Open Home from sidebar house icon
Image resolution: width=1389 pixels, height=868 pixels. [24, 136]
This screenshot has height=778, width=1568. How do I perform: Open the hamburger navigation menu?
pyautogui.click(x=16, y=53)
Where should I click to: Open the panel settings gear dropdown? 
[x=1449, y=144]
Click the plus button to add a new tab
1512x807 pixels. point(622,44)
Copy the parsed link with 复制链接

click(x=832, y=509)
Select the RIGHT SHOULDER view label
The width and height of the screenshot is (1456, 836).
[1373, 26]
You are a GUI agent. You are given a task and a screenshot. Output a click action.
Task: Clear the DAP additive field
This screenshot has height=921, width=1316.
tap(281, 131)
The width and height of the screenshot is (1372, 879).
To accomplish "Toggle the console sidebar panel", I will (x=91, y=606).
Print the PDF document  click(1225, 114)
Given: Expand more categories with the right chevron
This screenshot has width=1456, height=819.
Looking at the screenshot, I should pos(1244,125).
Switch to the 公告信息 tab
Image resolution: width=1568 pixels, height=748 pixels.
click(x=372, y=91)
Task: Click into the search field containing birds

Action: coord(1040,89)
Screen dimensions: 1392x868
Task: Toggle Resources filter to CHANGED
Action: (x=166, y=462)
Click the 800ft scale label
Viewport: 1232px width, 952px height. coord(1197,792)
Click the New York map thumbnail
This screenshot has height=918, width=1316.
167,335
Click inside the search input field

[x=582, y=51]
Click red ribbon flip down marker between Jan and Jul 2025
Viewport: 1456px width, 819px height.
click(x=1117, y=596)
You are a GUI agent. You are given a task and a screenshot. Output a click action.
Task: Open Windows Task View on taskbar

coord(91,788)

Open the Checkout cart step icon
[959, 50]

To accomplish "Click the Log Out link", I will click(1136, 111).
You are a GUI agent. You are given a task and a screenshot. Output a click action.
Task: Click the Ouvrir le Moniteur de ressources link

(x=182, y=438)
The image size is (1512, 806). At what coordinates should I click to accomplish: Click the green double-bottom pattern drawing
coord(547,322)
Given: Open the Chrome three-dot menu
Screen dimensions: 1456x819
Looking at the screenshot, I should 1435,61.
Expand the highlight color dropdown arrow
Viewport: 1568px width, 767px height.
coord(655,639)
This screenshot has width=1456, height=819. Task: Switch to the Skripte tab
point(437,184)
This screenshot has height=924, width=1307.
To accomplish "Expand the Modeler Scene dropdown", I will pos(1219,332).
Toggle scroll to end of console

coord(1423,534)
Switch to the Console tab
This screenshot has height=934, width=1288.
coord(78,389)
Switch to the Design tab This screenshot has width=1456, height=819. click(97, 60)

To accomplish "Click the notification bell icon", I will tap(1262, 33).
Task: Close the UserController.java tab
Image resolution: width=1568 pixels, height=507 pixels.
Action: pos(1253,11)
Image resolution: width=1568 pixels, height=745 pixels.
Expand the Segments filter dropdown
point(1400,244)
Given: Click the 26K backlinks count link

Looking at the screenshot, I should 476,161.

# [YOUR TASK]
To complete this exercise, set down every line above exactly once more.

# [ANSWER TO THIS PROBLEM]
Open Home from sidebar house icon
Image resolution: width=1389 pixels, height=868 pixels. [24, 136]
This screenshot has height=778, width=1568. How do I perform: Open the hamburger navigation menu?
pyautogui.click(x=16, y=53)
Where should I click to: Open the panel settings gear dropdown? 
[x=1449, y=144]
Click the plus button to add a new tab
1512x807 pixels. point(622,44)
Copy the parsed link with 复制链接

click(x=832, y=509)
Select the RIGHT SHOULDER view label
The width and height of the screenshot is (1456, 836).
[1373, 26]
You are a GUI agent. You are given a task and a screenshot. Output a click action.
Task: Clear the DAP additive field
This screenshot has height=921, width=1316.
tap(281, 131)
The width and height of the screenshot is (1372, 879).
To accomplish "Toggle the console sidebar panel", I will (x=91, y=606).
Print the PDF document  click(1225, 114)
Given: Expand more categories with the right chevron
This screenshot has width=1456, height=819.
Looking at the screenshot, I should pos(1244,125).
Switch to the 公告信息 tab
Image resolution: width=1568 pixels, height=748 pixels.
click(x=372, y=91)
Task: Click into the search field containing birds

Action: coord(1040,89)
Screen dimensions: 1392x868
Task: Toggle Resources filter to CHANGED
Action: (x=166, y=462)
Click the 800ft scale label
Viewport: 1232px width, 952px height. coord(1197,792)
Click the New York map thumbnail
This screenshot has height=918, width=1316.
167,335
Click inside the search input field

[x=582, y=51]
Click red ribbon flip down marker between Jan and Jul 2025
Viewport: 1456px width, 819px height.
click(x=1117, y=596)
You are a GUI agent. You are given a task and a screenshot. Output a click action.
Task: Open Windows Task View on taskbar

coord(91,788)

Open the Checkout cart step icon
[959, 50]

To accomplish "Click the Log Out link", I will click(1136, 111).
You are a GUI agent. You are given a task and a screenshot. Output a click action.
Task: Click the Ouvrir le Moniteur de ressources link

(x=182, y=438)
The image size is (1512, 806). At what coordinates should I click to accomplish: Click the green double-bottom pattern drawing
coord(547,322)
Given: Open the Chrome three-dot menu
Screen dimensions: 1456x819
Looking at the screenshot, I should 1435,61.
Expand the highlight color dropdown arrow
Viewport: 1568px width, 767px height.
coord(655,639)
This screenshot has width=1456, height=819. Task: Switch to the Skripte tab
point(437,184)
This screenshot has height=924, width=1307.
To accomplish "Expand the Modeler Scene dropdown", I will pos(1219,332).
Toggle scroll to end of console

coord(1423,534)
Switch to the Console tab
This screenshot has height=934, width=1288.
coord(78,389)
Switch to the Design tab This screenshot has width=1456, height=819. click(97, 60)

To accomplish "Click the notification bell icon", I will tap(1262, 33).
Task: Close the UserController.java tab
Image resolution: width=1568 pixels, height=507 pixels.
Action: pos(1253,11)
Image resolution: width=1568 pixels, height=745 pixels.
Expand the Segments filter dropdown
point(1400,244)
Given: Click the 26K backlinks count link

Looking at the screenshot, I should 476,161.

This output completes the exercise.